As doctors enter residency, time spent in a formal classroom is left behind for more experiential training on the job. In internal medicine, this is the realm of rotations and team-based care where teachers are attending physicians who educate as they take care of patients. This is the world where Steve Stigler, M.D., thrives.
As assistant professor in the Division of Pulmonary, Allergy, and Critical Care Medicine, Stigler rounds with trainees every day in the Medical Intensive Care Unit, or MICU, a ward where some of the sickest patients in the hospital are treated. It is a delicate balancing act to simultaneously take care of patients and explain the rationale behind the care, but Stigler sees this as a mandate for physicians in an academic medical center. “The ability to provide critical care is augmented by the need to teach residents. It makes you stay current and push yourself, so that you can provide a good educational experience for them,” he explains.
It’s this mindset, coupled with a passionate tenacity for quality improvement and patient safety, that earned him the 2015 Dean’s Excellence Award in Teaching.
In the four years since Stigler joined the faculty, he has helped lead a formalization of the MICU rotation, refining a faculty-driven “morning report” curriculum for the residents.
In the MICU, the experience involves important pulmonary and critical care topics such as mechanical ventilation, sepsis, and respiratory distress. “Surya Bhatt, M.D., and I co-manage MICU curriculum. Almost all the pulmonary faculty members contribute one morning a month to teaching the residents in 45-minute blocks; and we include teachers from other divisions, too, to create a more multi-disciplinary approach,” Stigler says.
The topic Stigler personally teaches in this format is Acute Respiratory Distress Syndrome. It’s a subject that he spent time researching as a fellow, and one that offers complex challenges to the trainees. “There’s a good evidence base for ARDS, and it’s interesting to read about. It’s also sufficiently nuanced that there are levels of differing opinions on some aspects of care,” he comments.
Aside from the morning reports, the remainder of Stigler’s teaching is much less predictable, owing to the fact that it’s ultimately patient-driven. “For a while I did PowerPoint, and then I realized no one wants to look at slides at 7:30 in the morning when you’ve got tons of other stuff to do,” Stigler laughs. Instead, he opted for case-based discussions. That way, he can find out who’s on call that day and coach the residents from actual patient files on symptoms to notice and treatment approaches to consider.

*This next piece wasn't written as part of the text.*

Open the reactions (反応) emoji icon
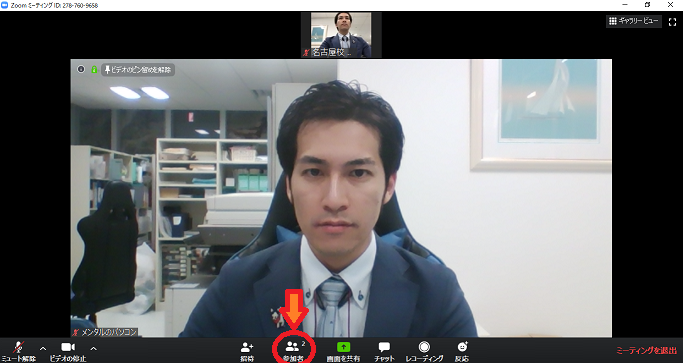The width and height of the screenshot is (683, 363). point(462,347)
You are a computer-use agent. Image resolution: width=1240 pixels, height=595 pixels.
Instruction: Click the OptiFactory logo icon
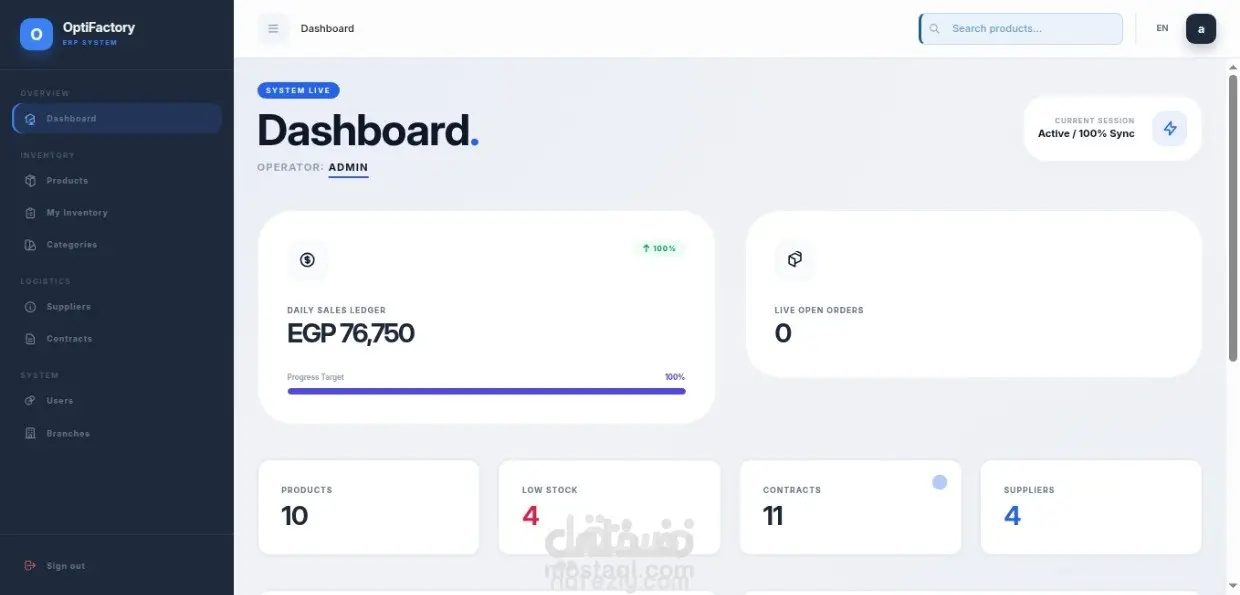[x=36, y=34]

For Stigler, a good teacher’s toolbox isn’t necessarily filled with trendy gimmicks or flashy new tech. Rather, his tool of choice is the simple, intentional, and hopefully thought-provoking question. In group settings, he says, “If I ask open-ended question, I try to give them space to think about it, use the silence to my advantage. Eventually somebody will talk.”
It’s a teaching approach Stigler picked up from one of his favorite instructors, Taylor Thompson, M.D., director of Critical Care Translational Research at Massachusetts General Hospital, where Stigler completed his residency and fellowship training. As Thompson would present his own preferred treatment plan, then alternate opinions from the latest studies, it promoted lively discussion among the trainees and deepened their understanding of the topics at hand. “Taylor had the ability to pull people out, to find interesting aspects of the patient condition and speak from a great level of expertise, and to bring an incredible knowledge of the literature, applied to the specific patient. It made the people working with him want to be better doctors,” he recalls.

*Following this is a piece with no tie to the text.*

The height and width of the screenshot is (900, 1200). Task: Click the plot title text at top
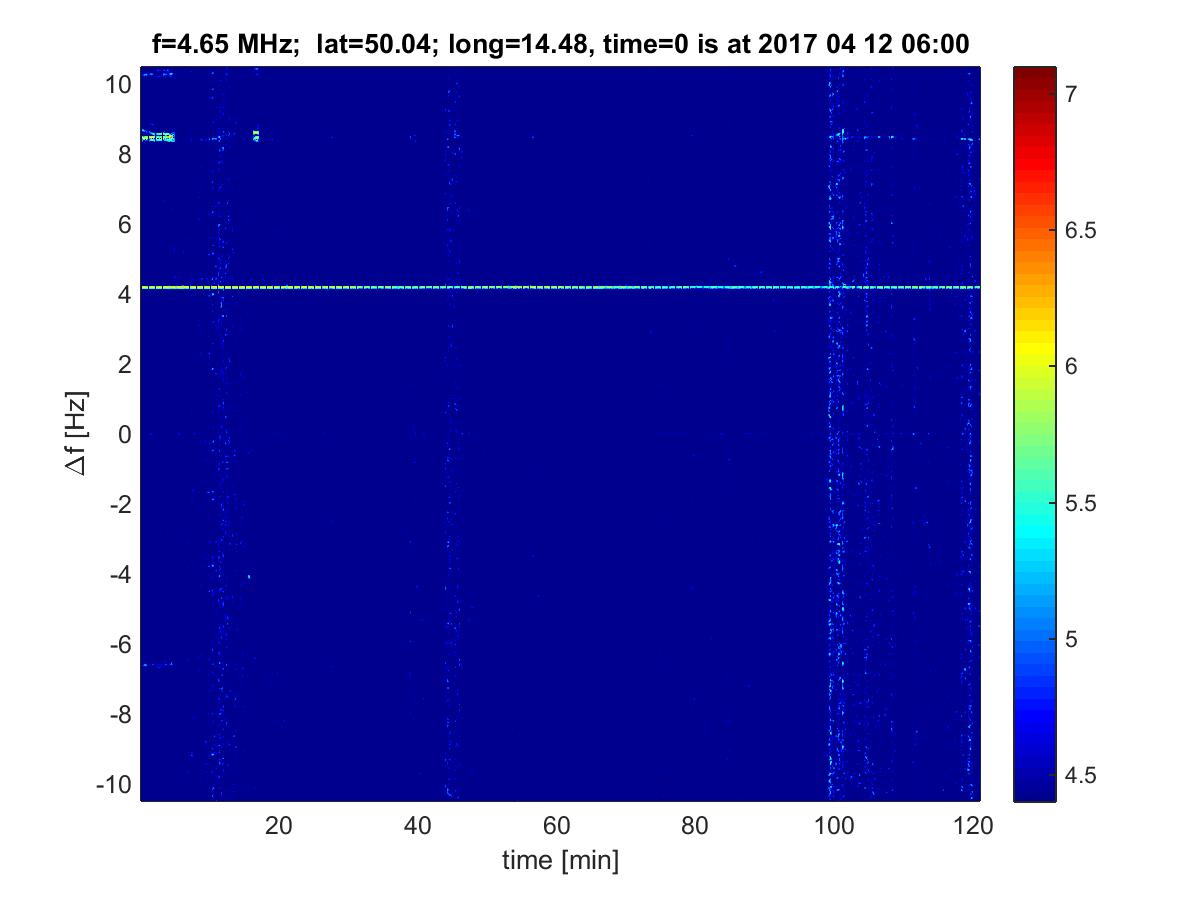[560, 44]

While Stigler primarily asks the questions in his teaching, he really prefers it when the students turn the tables and point the interrogatives at him. It demonstrates a level of engagement and understanding that lets him know they are really “getting it.” Even better, is when they keep asking questions after rounds or reports have come and gone. “I encourage residents to reference the literature whenever they can. We are in an era of life-long learning. What we think today may not be true in five years,” he states.
Stigler also makes it a point to offer opportunities to ask questions more reflectively in the MICU weekly Morbidity and Mortality Conference. “It’s an opportunity to both look at things critically from a quality standpoint, and also do a lot of education around things that happen in the MICU.” For residents who may have worked with a patient intensively, and return to the next day’s shift to learn the patient died overnight, it provides a safe place to consider whether something could have been done better. It’s an affirming atmosphere where input from their peers can bring closure—a key to their continued development as physicians.
At the end of the day, Stigler recognizes that it’s all about training the next generation of clinicians to be the very best they can be. “I hope that there are people I positively influenced in their degree of intellectual curiosity, their desire to understand the evidence for what we do, and in their clinical practice. I like to think we all better understand truth as we discuss and debate it,” Stigler said.